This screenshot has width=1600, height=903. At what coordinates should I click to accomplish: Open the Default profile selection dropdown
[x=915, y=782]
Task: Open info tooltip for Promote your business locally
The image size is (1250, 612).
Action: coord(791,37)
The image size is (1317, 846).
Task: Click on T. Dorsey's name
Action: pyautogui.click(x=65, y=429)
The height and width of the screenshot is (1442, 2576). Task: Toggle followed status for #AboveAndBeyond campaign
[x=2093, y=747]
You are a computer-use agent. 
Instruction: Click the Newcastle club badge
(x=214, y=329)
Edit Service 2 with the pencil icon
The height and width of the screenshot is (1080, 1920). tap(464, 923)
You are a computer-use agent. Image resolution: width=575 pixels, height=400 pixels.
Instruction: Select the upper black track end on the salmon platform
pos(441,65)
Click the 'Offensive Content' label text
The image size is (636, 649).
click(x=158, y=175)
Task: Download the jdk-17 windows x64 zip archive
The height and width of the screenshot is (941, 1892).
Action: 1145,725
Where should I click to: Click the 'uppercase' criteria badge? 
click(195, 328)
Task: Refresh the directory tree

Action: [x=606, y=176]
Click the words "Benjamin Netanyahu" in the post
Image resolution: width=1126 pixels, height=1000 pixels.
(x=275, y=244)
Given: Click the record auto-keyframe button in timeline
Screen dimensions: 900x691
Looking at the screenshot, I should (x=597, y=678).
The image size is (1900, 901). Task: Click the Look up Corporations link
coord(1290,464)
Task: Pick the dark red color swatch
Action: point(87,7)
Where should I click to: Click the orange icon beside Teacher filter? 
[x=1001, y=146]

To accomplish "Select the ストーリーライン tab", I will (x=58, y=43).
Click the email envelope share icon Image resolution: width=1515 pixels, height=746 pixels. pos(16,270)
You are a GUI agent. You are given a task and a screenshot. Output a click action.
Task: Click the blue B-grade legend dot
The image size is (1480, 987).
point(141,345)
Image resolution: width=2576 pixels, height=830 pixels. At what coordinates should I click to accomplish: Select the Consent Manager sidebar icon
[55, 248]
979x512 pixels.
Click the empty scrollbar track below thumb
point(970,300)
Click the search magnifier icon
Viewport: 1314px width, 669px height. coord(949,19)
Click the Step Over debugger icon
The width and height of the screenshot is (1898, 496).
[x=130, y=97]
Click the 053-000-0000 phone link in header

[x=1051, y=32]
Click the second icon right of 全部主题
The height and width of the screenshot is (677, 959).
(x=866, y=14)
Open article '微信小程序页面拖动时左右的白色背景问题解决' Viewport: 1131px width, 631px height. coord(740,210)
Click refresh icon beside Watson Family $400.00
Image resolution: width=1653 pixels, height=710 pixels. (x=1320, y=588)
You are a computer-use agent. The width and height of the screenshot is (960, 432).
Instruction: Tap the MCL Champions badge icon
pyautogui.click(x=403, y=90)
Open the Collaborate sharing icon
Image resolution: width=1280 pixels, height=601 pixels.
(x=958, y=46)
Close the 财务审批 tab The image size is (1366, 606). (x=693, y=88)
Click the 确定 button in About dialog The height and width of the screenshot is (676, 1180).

--

## ASSIGNMENT
Respond with a number only, please: how many lines in this data include the word "agent".

## RESPONSE FOR THIS EXERCISE
4